Für die emigrierte Filmkritikerin Lotte Eisner
war Der Verlorene schlicht „der beste deutsche Film
seit 1933“. Und Enno Patalas schrieb 1972 anlässlich
seiner Wiederaufführung: „Der Film wirkt nicht
gealtert wie so viele Zeitfilme aus den Nachkriegsjahren,
sondern alt wie die Vorkriegsfilme von Lang,
Hitchcock und Sternberg, in denen Lorre gespielt hat.
Die Rückblenden sind kein dramaturgischer Notbehelf,
sondern das Aufbrechen von verdrängter Zeit.“
(Katalogtext, Brigitte Mayr, Michael Omasta)

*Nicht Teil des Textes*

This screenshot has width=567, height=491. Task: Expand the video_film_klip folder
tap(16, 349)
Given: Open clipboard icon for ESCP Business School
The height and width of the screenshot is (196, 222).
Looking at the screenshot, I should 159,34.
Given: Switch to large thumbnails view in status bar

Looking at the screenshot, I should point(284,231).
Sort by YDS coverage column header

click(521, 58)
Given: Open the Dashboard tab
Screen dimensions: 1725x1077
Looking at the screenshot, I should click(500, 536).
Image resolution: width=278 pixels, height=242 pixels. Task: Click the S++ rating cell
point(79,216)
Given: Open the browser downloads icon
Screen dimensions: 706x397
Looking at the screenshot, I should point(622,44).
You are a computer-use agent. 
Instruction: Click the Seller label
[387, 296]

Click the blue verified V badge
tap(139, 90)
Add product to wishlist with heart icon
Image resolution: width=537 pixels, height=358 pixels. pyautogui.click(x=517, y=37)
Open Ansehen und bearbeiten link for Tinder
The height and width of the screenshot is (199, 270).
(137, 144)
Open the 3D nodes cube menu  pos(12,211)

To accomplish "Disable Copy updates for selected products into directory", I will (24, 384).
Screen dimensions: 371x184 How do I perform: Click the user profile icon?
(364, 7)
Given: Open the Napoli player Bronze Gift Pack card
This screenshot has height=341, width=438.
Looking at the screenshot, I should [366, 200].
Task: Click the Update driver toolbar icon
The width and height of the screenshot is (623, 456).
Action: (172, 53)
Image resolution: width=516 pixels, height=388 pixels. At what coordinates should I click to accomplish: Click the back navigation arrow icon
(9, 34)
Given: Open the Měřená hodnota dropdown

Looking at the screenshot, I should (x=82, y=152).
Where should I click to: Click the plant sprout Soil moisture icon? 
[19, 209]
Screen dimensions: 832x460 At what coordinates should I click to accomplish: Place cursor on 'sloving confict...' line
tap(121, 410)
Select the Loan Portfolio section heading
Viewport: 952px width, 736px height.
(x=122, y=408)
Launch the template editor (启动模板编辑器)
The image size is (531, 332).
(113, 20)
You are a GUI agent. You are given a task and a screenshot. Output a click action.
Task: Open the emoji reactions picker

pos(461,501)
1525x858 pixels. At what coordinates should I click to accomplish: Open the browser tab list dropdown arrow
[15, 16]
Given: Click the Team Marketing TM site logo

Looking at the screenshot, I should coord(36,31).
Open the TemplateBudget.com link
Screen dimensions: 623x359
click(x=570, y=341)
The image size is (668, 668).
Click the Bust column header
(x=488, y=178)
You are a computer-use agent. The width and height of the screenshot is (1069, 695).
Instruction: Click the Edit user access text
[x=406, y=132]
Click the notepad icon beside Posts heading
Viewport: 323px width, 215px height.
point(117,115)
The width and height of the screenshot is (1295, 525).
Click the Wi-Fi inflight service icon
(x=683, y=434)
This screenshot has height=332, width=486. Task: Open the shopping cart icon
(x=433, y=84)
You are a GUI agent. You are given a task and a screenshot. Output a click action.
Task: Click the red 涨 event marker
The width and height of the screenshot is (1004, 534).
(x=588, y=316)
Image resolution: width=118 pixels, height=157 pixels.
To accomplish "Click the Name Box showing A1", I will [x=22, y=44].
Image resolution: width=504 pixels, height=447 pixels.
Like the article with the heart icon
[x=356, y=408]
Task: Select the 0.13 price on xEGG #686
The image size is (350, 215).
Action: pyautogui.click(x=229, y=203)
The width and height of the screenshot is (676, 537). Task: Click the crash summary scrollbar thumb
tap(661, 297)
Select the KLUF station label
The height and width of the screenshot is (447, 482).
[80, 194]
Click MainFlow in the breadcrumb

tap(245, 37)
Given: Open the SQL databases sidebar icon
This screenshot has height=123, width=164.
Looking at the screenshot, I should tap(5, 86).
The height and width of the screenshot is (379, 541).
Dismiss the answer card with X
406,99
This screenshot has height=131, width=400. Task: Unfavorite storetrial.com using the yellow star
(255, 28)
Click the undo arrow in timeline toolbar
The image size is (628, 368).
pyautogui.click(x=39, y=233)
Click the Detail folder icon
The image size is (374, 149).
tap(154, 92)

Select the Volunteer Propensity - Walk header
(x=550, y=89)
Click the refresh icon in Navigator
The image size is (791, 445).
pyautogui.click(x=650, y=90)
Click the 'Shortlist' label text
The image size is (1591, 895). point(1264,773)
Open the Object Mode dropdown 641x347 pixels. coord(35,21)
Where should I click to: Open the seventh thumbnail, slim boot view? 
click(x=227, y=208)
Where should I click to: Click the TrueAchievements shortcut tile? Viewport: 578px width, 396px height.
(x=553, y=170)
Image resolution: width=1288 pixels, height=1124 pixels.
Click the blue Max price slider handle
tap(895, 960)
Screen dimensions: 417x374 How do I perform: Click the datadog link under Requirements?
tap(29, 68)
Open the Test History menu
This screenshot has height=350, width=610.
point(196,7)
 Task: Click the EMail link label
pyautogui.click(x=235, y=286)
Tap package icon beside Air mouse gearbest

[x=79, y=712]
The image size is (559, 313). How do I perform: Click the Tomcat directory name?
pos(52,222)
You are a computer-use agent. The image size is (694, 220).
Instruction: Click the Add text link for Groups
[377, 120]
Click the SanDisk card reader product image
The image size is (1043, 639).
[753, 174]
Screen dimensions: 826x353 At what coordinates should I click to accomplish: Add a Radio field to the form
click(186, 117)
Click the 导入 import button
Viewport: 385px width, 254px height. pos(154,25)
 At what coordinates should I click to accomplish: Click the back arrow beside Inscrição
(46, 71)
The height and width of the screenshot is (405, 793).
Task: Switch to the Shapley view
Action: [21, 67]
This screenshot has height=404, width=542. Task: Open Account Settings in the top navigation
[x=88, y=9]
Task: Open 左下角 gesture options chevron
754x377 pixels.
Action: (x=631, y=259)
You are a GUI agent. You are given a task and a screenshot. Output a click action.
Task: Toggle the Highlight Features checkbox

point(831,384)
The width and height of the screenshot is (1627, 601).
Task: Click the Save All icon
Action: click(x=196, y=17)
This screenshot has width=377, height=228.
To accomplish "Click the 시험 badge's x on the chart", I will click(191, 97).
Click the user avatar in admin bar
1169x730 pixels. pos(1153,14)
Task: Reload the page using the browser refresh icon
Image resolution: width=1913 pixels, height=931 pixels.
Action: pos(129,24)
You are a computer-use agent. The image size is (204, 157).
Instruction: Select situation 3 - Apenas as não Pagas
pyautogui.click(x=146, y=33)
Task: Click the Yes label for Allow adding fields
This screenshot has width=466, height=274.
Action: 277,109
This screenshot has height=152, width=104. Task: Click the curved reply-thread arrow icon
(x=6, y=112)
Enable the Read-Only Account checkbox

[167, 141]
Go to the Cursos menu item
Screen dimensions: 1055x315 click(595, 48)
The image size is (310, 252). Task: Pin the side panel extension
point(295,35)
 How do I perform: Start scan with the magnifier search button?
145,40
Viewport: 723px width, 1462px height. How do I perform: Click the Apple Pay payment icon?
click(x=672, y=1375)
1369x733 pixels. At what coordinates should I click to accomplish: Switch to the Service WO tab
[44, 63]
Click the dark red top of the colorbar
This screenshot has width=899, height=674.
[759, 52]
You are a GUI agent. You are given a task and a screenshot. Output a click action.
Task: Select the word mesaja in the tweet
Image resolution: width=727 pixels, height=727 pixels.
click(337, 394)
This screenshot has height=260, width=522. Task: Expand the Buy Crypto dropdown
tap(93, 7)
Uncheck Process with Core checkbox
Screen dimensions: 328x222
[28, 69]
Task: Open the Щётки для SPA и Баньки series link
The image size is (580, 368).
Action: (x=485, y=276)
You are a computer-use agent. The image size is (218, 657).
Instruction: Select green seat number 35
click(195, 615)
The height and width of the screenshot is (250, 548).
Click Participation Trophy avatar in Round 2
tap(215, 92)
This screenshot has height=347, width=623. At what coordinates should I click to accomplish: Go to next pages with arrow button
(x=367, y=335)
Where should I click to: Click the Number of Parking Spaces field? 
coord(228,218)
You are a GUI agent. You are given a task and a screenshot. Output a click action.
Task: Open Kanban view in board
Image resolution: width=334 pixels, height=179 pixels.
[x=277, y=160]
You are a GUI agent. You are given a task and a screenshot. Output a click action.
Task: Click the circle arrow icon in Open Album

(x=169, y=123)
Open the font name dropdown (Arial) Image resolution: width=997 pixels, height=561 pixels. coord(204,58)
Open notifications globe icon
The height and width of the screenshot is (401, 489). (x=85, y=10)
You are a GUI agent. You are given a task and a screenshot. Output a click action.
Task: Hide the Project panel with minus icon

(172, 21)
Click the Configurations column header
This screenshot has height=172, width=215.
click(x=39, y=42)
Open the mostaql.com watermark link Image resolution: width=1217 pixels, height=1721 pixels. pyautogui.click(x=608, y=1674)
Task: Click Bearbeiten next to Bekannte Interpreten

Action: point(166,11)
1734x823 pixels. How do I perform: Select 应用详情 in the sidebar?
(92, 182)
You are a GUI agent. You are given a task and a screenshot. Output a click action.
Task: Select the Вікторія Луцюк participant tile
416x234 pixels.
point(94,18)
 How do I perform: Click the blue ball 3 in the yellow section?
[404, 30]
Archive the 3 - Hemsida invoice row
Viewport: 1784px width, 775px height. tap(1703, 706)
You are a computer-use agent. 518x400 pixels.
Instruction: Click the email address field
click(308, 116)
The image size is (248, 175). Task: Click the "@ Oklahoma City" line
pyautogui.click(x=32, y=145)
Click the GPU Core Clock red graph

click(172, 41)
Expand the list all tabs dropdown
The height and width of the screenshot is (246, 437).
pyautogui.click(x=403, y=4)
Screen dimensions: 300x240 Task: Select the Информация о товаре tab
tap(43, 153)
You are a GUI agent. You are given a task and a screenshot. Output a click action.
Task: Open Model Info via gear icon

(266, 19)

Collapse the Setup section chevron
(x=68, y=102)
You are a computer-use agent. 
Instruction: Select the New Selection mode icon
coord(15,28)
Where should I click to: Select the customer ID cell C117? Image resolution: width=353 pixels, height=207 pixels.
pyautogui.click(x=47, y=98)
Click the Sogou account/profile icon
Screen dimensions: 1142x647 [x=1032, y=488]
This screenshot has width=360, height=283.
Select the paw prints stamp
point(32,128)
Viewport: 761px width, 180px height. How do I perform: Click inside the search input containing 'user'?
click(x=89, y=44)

Buch: Peter Lorre, Axel Eggebrecht, Benno Vigny unter Mitarbeit von Helmut Käutner nach einer Idee von Egon Jameson/Jacobson
Darsteller:innen: Peter Lorre, Karl John, Renate Mannhardt, Johanna Hofer, Gisela Trowe
Kamera: Václav Vich
Schnitt: Carl Otto Bartning
Musik: Willy Schmidt-Gentner
Produzent:innen: Arnold Pressburger, Fred Pressburger
Produktion: Arnold Pressburger Filmproduktion (DE)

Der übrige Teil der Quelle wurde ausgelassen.